Dana Desa Curup 2020 Rp1,24 Miliar, Rincian Penggunaan Disorot untuk Klarifikasi
PALI — Pengelolaan Dana Desa (DD) Tahun Anggaran 2020 di Desa Curup, Kecamatan Tanah Abang, Kabupaten Penukal Abab Lematang Ilir (PALI), menjadi sorotan. Dengan total pagu anggaran sebesar Rp1.247.557.000, sejumlah pos kegiatan dinilai perlu mendapatkan klarifikasi lebih lanjut guna memastikan transparansi dan akuntabilitas penggunaan anggaran.
Berdasarkan data yang dihimpun, alokasi Dana Desa Curup tahun 2020 terbagi dalam beberapa kegiatan utama, di antaranya untuk penanganan keadaan mendesak sebesar Rp653.400.000, penanggulangan bencana Rp36.500.000, pembangunan dan pengerasan jalan desa Rp183.762.000, pembangunan sistem drainase dan air limbah rumah tangga Rp351.202.000, serta pelatihan dan penyuluhan perlindungan anak sebesar Rp22.693.000.
Nilai anggaran terbesar berada pada pos “Keadaan Mendesak” yang mencapai lebih dari setengah total pagu. Pos ini diduga berkaitan dengan program Bantuan Langsung Tunai Dana Desa (BLT-DD) yang pada tahun 2020 memang digulirkan pemerintah sebagai respons terhadap dampak pandemi Covid-19. Namun demikian, hingga kini belum diperoleh keterangan resmi terkait jumlah Keluarga Penerima Manfaat (KPM) maupun durasi penyalurannya di Desa Curup.
Selain itu, kegiatan pembangunan infrastruktur seperti pengerasan jalan desa dan sistem drainase juga menjadi perhatian. Belum ada informasi detail mengenai lokasi pekerjaan (titik nol), volume pekerjaan, waktu pelaksanaan, maupun pihak pelaksana kegiatan, termasuk Tim Pelaksana Kegiatan (TPK).
Sementara itu, anggaran penanggulangan bencana dan pelatihan perlindungan anak juga memunculkan pertanyaan terkait bentuk kegiatan yang dilaksanakan, jumlah peserta, serta waktu pelaksanaannya.

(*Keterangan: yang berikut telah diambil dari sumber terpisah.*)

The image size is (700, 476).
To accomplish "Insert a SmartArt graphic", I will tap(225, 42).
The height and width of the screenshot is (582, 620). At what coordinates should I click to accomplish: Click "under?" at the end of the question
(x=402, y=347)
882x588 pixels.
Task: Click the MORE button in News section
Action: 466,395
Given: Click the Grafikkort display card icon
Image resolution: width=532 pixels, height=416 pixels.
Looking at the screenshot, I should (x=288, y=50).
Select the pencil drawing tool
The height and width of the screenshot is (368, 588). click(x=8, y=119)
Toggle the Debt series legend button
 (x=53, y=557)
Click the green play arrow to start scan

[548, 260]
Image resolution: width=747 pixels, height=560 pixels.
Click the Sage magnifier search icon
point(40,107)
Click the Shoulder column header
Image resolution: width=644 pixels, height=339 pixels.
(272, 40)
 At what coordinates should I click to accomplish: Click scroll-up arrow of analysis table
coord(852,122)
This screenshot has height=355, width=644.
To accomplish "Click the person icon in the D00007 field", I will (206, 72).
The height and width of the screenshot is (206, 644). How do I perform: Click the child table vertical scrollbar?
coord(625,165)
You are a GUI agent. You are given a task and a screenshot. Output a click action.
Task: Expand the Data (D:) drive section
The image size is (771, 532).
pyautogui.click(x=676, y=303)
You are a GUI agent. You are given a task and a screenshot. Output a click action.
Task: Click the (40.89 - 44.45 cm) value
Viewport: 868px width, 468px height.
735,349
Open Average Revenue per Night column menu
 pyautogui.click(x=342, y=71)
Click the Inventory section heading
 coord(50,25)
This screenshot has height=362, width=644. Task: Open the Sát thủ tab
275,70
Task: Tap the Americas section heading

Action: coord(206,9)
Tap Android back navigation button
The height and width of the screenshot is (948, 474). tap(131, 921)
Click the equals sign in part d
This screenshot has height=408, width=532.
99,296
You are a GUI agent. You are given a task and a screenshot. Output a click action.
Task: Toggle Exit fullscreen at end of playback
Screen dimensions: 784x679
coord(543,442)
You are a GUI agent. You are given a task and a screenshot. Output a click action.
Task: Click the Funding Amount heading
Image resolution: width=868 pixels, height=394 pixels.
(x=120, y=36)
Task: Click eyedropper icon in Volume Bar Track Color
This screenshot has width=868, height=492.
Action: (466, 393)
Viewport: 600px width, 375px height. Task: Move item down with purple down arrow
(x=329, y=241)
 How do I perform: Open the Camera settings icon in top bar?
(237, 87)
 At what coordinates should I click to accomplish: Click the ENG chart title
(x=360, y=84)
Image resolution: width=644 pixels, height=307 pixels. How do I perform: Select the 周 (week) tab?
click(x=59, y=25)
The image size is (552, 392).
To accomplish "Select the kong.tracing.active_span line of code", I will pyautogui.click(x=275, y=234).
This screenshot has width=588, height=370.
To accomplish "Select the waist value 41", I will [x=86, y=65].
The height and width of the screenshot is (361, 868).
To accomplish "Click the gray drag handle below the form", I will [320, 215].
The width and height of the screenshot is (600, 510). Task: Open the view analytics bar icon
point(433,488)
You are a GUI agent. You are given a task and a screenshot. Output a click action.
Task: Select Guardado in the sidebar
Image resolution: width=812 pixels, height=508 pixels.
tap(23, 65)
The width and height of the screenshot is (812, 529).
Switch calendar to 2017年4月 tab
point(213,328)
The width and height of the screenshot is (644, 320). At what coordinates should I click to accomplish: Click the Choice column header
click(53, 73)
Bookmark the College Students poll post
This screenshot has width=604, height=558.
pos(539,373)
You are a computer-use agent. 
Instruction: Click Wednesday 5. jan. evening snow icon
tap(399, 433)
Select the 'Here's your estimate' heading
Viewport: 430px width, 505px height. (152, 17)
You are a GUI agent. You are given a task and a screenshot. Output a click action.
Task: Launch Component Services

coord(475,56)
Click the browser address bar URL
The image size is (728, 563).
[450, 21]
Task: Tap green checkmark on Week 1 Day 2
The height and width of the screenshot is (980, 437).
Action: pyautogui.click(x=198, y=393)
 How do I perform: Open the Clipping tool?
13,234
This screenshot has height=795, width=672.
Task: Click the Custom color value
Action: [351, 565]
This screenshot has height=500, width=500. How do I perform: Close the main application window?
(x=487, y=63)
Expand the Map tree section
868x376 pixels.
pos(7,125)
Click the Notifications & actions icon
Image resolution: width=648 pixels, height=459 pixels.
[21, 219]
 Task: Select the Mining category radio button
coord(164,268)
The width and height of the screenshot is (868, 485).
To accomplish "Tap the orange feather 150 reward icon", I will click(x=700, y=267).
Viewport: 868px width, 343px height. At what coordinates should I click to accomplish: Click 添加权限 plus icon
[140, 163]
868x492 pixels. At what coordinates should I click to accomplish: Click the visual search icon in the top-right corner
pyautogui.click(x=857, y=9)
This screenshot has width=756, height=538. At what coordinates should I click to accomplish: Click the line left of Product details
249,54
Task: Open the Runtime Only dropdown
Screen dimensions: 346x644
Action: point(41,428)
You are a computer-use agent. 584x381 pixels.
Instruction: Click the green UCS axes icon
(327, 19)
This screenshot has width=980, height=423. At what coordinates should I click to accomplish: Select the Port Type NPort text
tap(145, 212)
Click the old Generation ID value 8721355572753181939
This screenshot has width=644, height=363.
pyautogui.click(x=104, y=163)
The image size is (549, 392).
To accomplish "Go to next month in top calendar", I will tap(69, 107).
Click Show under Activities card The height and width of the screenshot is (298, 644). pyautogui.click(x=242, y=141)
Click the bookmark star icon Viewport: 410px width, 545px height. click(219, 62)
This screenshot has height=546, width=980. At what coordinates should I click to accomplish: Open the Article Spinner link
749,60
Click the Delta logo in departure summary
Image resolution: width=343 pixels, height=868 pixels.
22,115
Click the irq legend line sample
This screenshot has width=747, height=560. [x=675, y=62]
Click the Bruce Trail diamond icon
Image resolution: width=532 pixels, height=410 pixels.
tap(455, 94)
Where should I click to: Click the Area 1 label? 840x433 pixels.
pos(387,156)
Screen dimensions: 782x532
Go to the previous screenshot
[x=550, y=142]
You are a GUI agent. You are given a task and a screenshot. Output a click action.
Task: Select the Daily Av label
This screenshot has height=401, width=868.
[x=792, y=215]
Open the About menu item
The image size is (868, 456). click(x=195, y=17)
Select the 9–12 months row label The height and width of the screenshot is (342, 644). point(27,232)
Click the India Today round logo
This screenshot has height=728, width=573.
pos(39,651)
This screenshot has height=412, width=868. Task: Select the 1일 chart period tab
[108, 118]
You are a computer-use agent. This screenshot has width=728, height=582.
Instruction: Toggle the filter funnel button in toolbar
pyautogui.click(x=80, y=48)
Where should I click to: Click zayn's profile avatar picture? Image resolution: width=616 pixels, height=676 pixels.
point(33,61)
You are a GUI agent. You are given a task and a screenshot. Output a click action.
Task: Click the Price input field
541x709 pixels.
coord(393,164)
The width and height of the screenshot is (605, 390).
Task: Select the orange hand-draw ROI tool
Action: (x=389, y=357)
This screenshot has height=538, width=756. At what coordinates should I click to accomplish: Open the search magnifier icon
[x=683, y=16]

Dalam upaya menjaga prinsip keberimbangan informasi, pihak media telah menyampaikan atau konfirmasi resmi kepada Pemerintah Desa Curup melalui whatsapp. Konfirmasi tersebut mencakup permintaan penjelasan terkait seluruh rincian kegiatan, termasuk ketersediaan Laporan Pertanggungjawaban (LPJ), dokumentasi kegiatan, serta bukti fisik di lapangan.
Selain itu, pemerintah desa juga diminta menjelaskan apakah terdapat kendala dalam pelaksanaan program tahun 2020, mengingat situasi pandemi Covid-19 yang berpotensi memengaruhi realisasi kegiatan di berbagai sektor.
Hingga berita ini diterbitkan, belum ada tanggapan resmi dari pihak Pemerintah Desa Curup. Media ini akan terus berupaya memperoleh klarifikasi guna menyajikan informasi yang akurat, berimbang, dan dapat dipertanggungjawabkan kepada publik.